╭─ PASSAGE

Troubleshooting

Server Log Files

If you need to troubleshoot or monitor Helion Stackato logs with a third party, they can be found in the ~/stackato/logs/ directory on the Helion Stackato server.

These logs are under daily log rotation with the use of logrotate. Up to three days worth of compressed logs are kept before deletion of the oldest archive.

To modify the log rotation, edit the /etc/logrotate.d/stackato file as needed. To disable Helion Stackato log rotation, delete the file or move it to another directory.

health_manager.log

The health_manager process is responsible for monitoring containers and making sure they are relaunched if there is a problem. The health_manager.log file contains information on all application instances running on the system.

Sometimes you may see CRASHED notifications such as this:

[2013-04-07 22:42:01.329571] hm - pid=2701 tid=5b3b fid=5cbf  DEBUG -- healthmanager.status: {"droplet":119,"state":"CRASHED"}

A CRASHED status means that the app crashed within the container and the health_manager is no longer able to find a running process that looks like that app (for example, for a Node app, the node process is not running; for a Java app, there is no Java process). Most of the time this is a problem with the app within the container.

╰─

## GIVEN EXERCISE 1
Set down, word for word, the part of the Stackato troubleshooting page between "Troubleshooting" and "Helion Stackato server.", inclusive.

╭─ DATA SHOWN

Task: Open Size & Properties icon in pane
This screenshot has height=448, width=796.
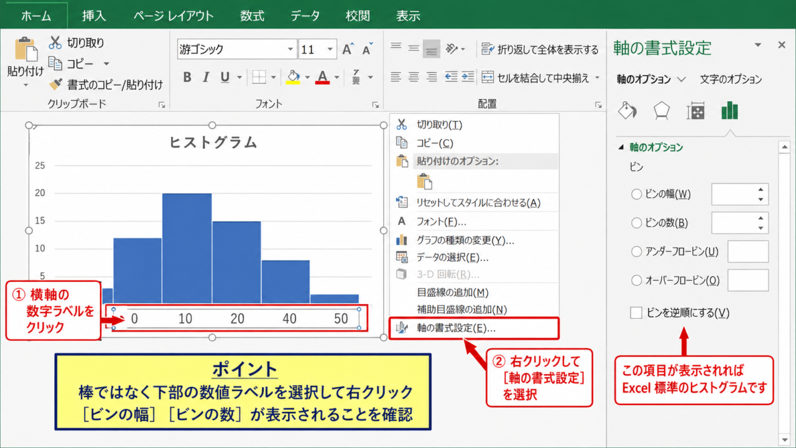Action: (x=695, y=111)
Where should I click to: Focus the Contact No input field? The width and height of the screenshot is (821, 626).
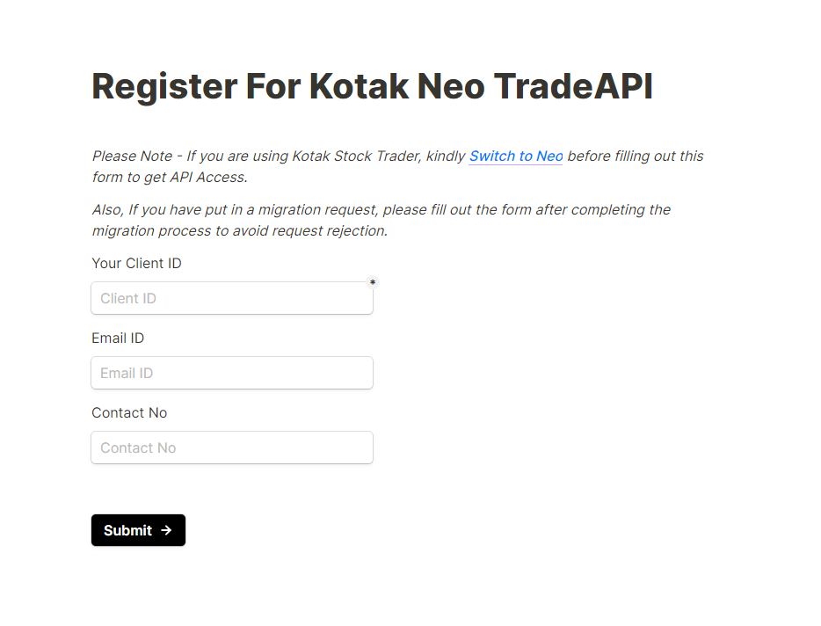coord(232,448)
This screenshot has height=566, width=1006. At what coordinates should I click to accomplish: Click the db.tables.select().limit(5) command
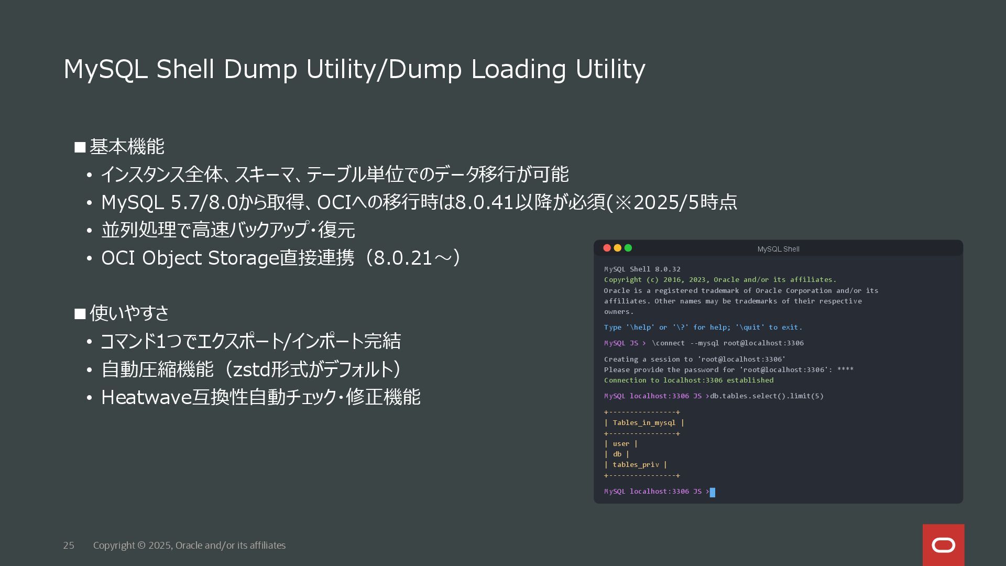[x=767, y=396]
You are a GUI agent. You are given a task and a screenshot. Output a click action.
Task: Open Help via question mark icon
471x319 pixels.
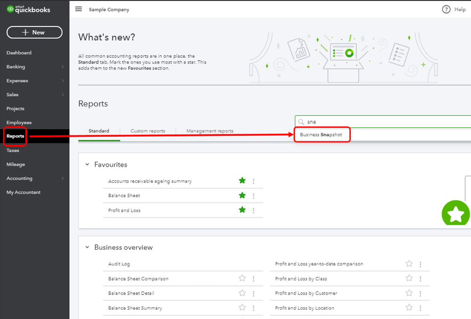[446, 9]
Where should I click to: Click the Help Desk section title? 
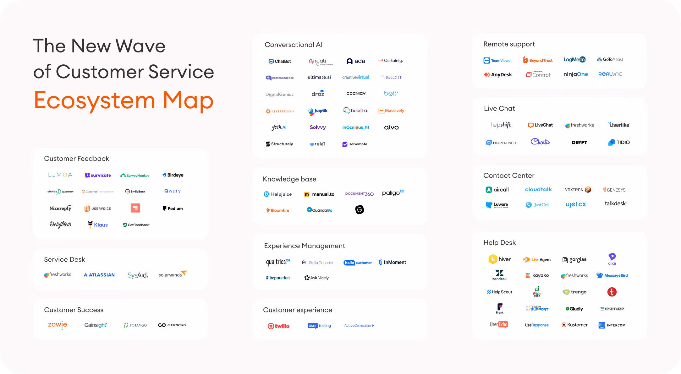tap(499, 242)
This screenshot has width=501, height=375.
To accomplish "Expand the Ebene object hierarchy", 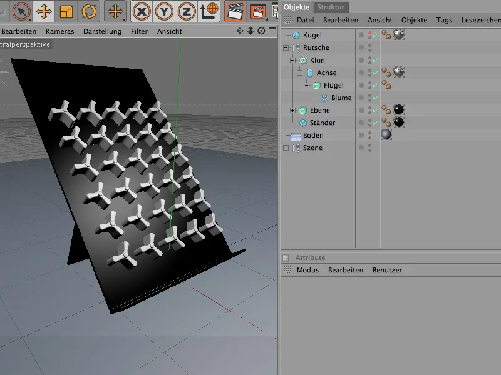I will [x=293, y=111].
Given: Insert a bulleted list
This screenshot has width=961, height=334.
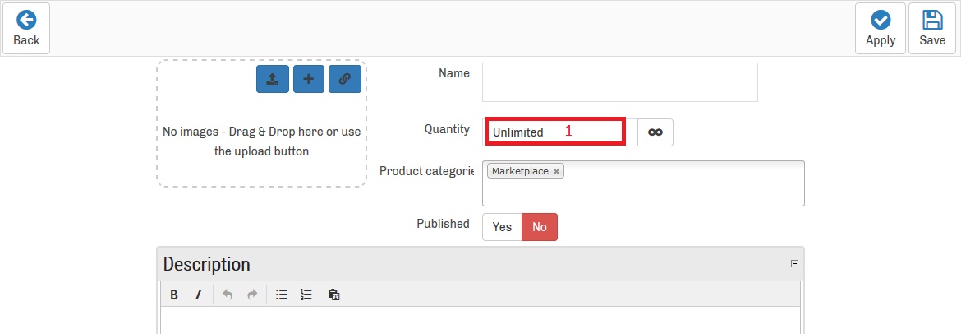Looking at the screenshot, I should point(282,295).
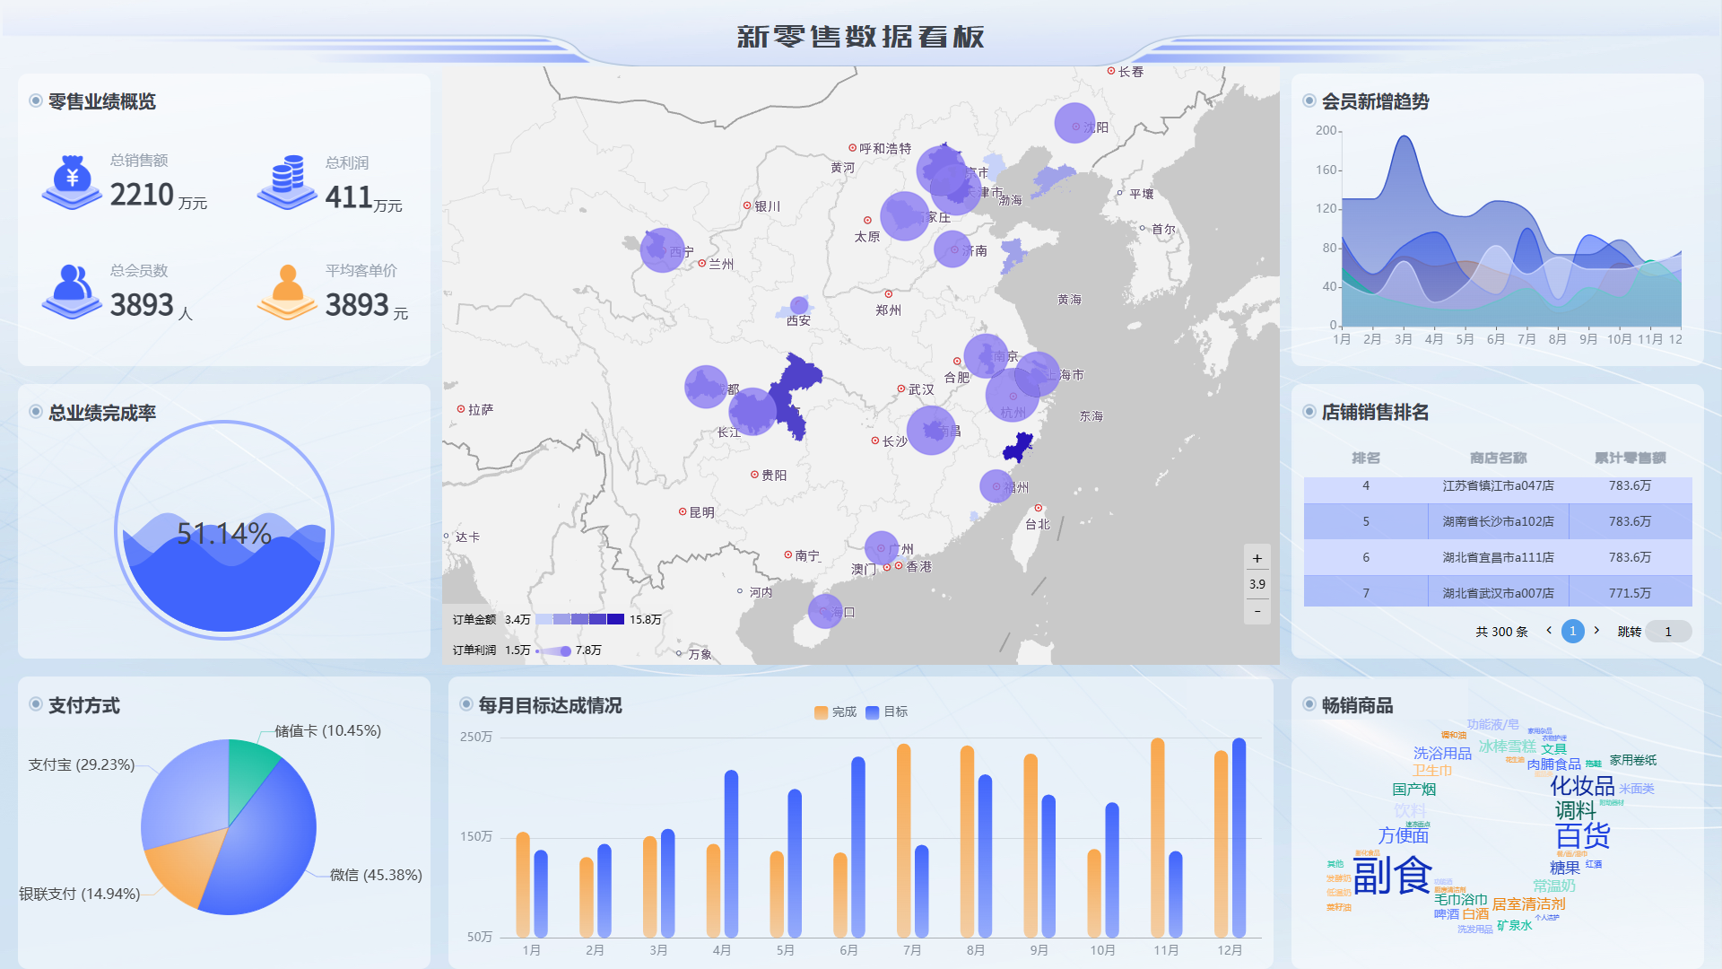
Task: Click the 累计零售额 column header
Action: tap(1630, 458)
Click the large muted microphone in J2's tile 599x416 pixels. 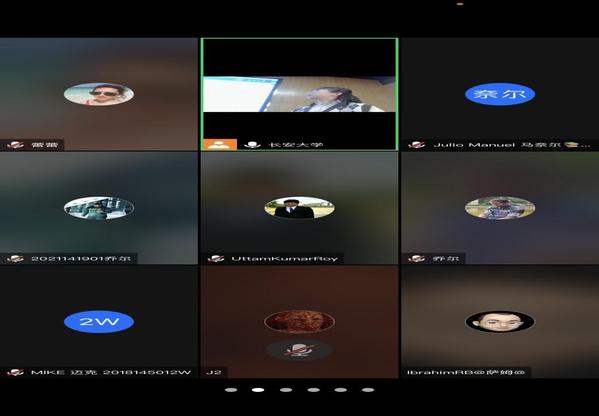(299, 350)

╰─

## GIVEN EXERCISE 2
Extract the lines of the records from their start through the line holding "[x=767, y=396]", inclusive, and reproduce them unchanged. Leave the pictures out of your answer.

## FULL ANSWER 1
Troubleshooting

Server Log Files

If you need to troubleshoot or monitor Helion Stackato logs with a third party, they can be found in the ~/stackato/logs/ directory on the Helion Stackato server.

## FULL ANSWER 2
Task: Open Size & Properties icon in pane
This screenshot has height=448, width=796.
Action: (x=695, y=111)
Where should I click to: Focus the Contact No input field? The width and height of the screenshot is (821, 626).
coord(232,448)
This screenshot has height=566, width=1006. At what coordinates should I click to accomplish: Click the db.tables.select().limit(5) command
[x=767, y=396]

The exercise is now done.